The short answer: Organizations with Premium subscriptions or higher can set signing order when creating transactions. This ensures one or more signers complete their signatures before others receive invitations.
Read an overview about multiple-signer transactions for all the different options when you have more than one signer.
How Signing Order Works
Signing order controls when each person receives their invitation to sign. Documents move through signers sequentially based on the numbers you assign β either to individual signers one at a time, or to groups who can sign simultaneously.
Signer 1 receives their invitation immediately. Once they complete their signature, Signer 2 receives their invitation. This continues until everyone has signed. Only one person can meet with a notary at a time to ensure the most recent version of the document is being signed and notarized.
Parallel Signing
You can assign the same signing order number to multiple people when it doesn't matter who signs first within that group. Everyone with the same number receives invitations at the same time and can sign in any order.
Set the Signing Order
You set up signing order during transaction creation. Read Send a Notarization Request via Email or SMS if you need help creating a transaction. Log in to your Proof account to complete the steps below.
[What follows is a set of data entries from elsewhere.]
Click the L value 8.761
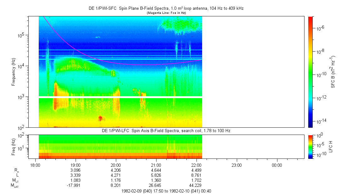Viewport: 341px width, 195px height. [x=196, y=175]
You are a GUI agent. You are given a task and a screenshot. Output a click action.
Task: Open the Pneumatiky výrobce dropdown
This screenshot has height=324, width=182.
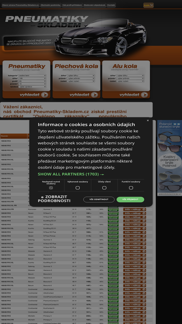pyautogui.click(x=32, y=87)
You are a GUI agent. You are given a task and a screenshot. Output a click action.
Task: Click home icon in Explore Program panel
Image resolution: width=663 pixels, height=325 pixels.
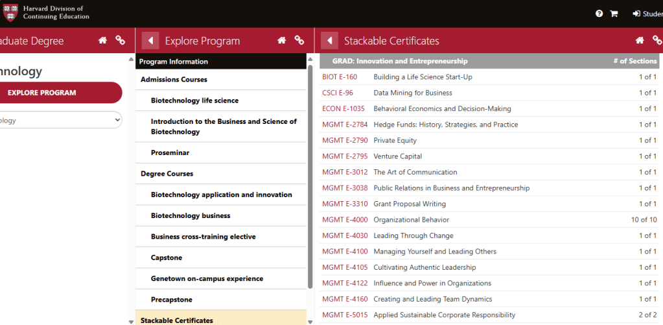tap(281, 40)
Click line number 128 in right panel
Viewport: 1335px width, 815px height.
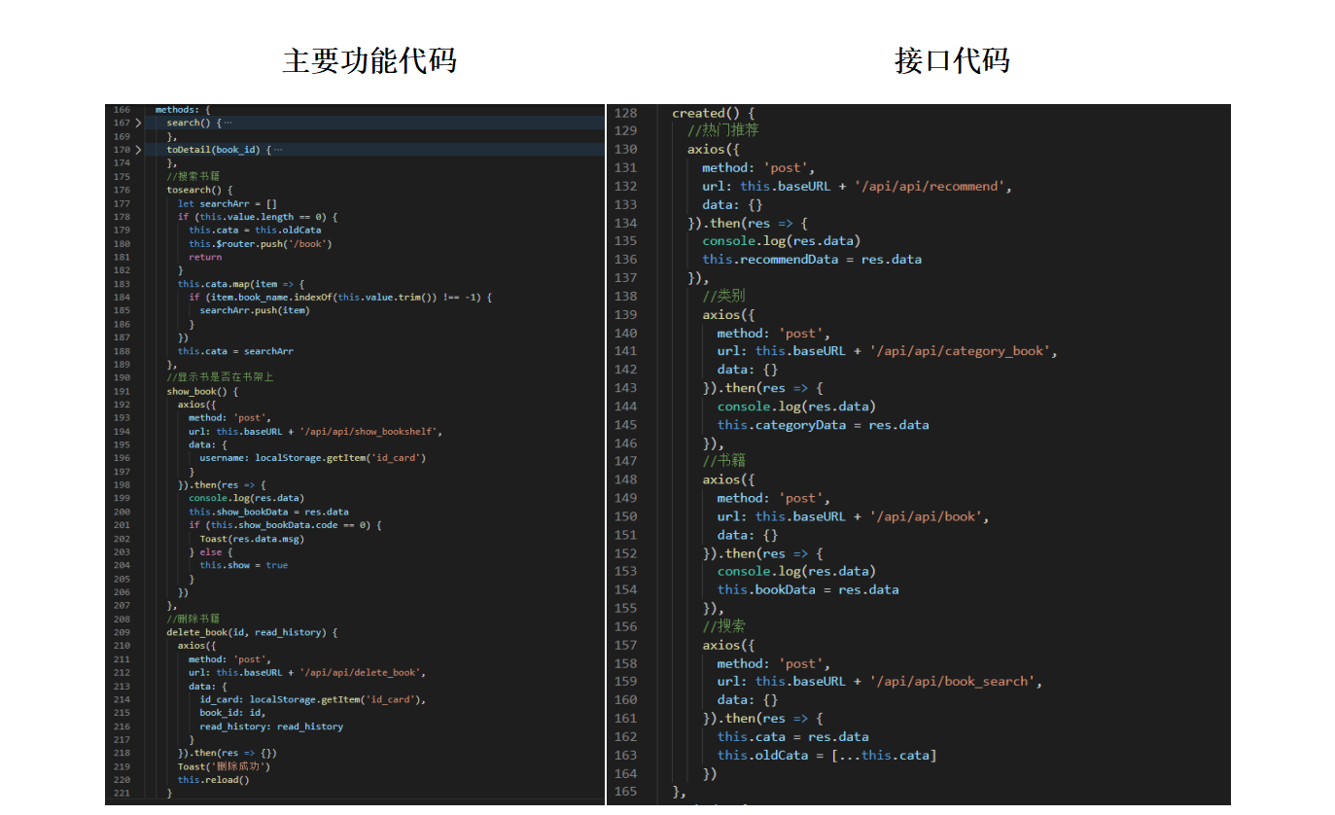[625, 113]
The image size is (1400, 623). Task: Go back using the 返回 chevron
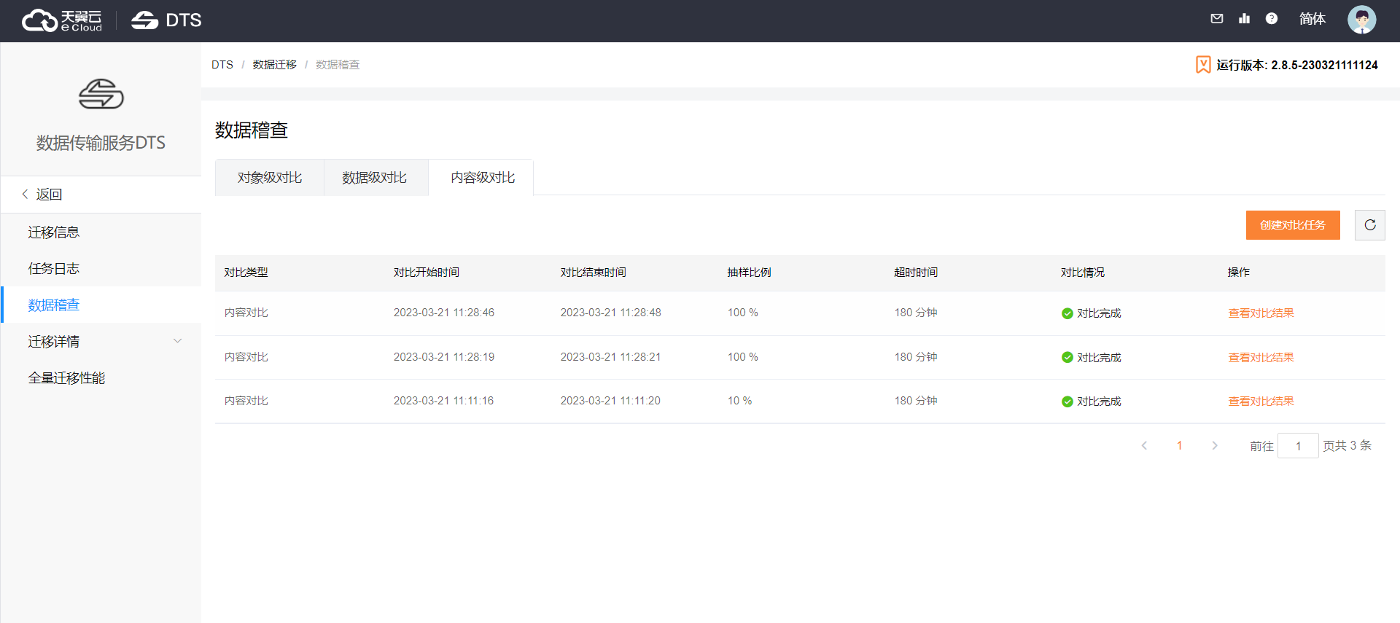coord(26,195)
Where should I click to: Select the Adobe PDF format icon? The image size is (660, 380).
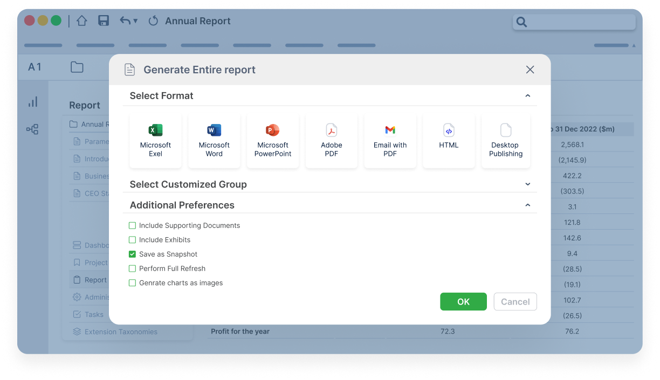[332, 130]
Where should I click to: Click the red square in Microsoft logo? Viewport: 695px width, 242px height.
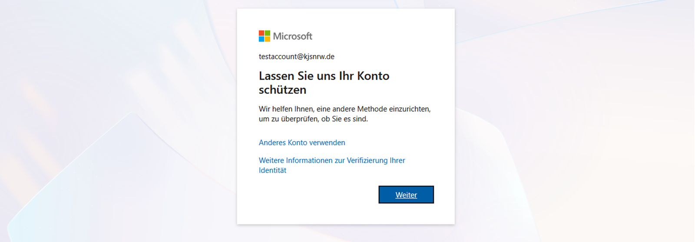(261, 33)
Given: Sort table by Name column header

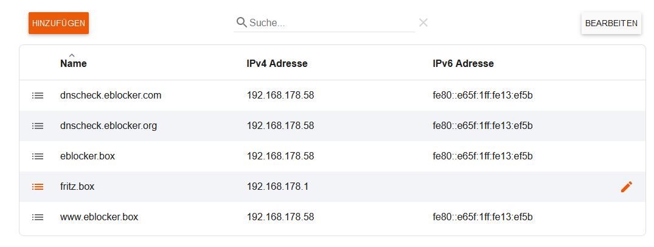Looking at the screenshot, I should pos(74,64).
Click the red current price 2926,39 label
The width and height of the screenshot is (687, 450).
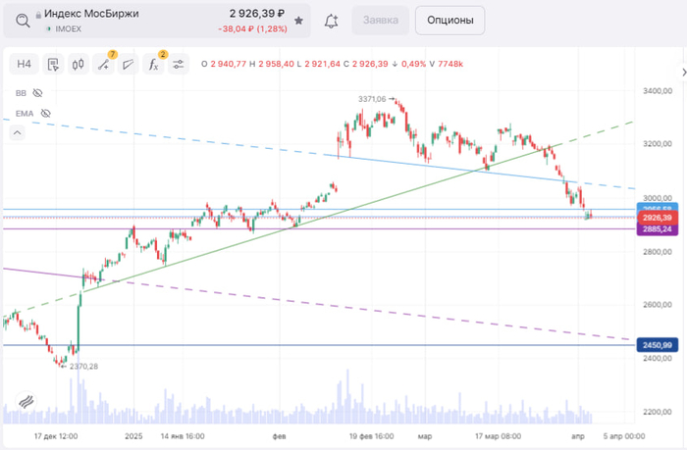657,218
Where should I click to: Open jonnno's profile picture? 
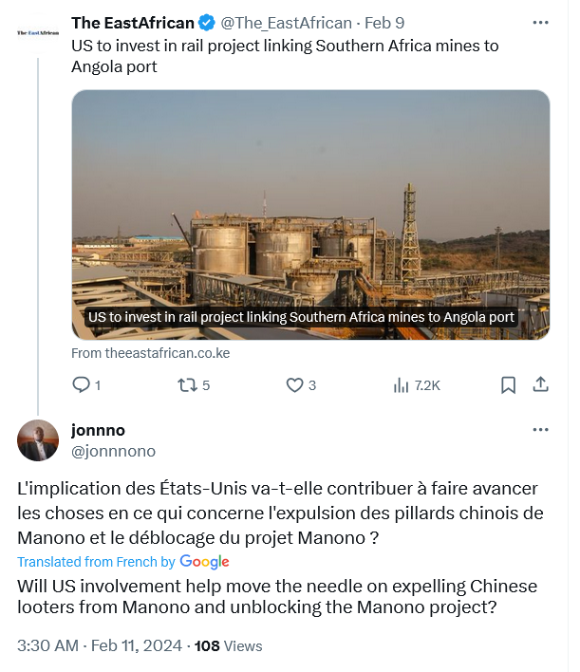pyautogui.click(x=38, y=440)
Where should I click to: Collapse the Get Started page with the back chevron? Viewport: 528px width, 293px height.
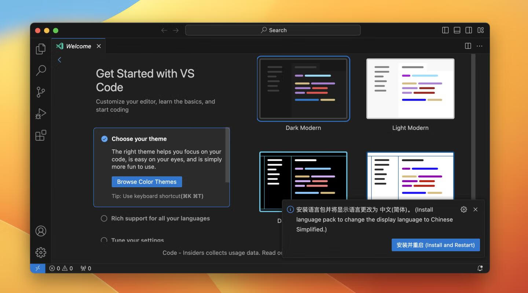(59, 59)
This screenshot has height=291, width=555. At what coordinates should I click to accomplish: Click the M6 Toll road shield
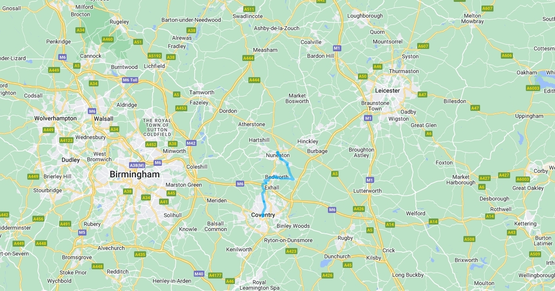pyautogui.click(x=130, y=80)
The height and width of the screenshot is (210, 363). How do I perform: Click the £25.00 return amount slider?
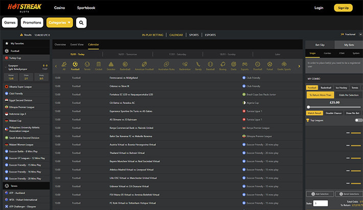click(308, 107)

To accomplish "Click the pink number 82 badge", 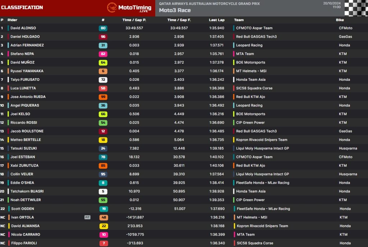I will pos(103,54).
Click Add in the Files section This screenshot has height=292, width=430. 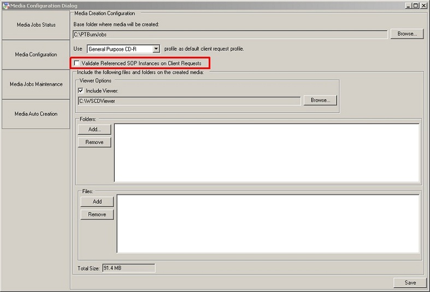click(97, 201)
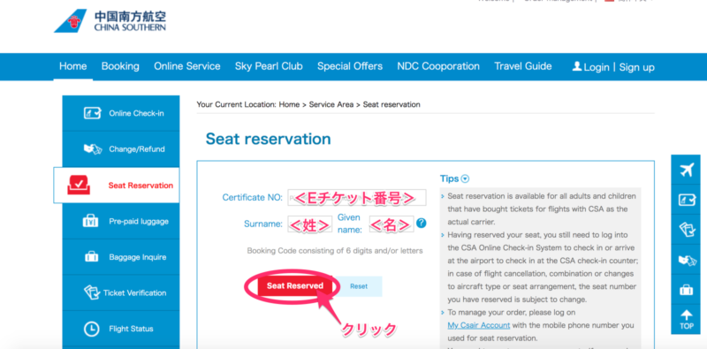
Task: Click the handshake icon in right sidebar
Action: tap(686, 260)
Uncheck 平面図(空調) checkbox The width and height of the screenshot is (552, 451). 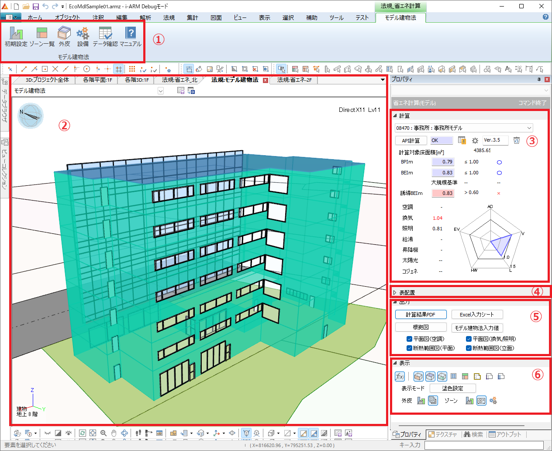pyautogui.click(x=409, y=339)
1. Turn on Signing Order +
In the Recipient details section, click the switch for Set signing order.
2. Assign Order to Each Signer +
Type the number in the box next to each signer to indicate what order they should sign. When you change the numbers, the boxes automatically shift to display signers in order starting at 1.
Assign the same number to signers who can sign in parallel.
Summary Checklist
- Toggle the Set signing order switch in the Recipient details section when creating your transaction.
- Assign numbers to each signer to control the sequence.
- Use the same number for parallel signing when multiple people can sign at the same time.
- Only one person can meet with a notary at a time to ensure the most recent version is notarized.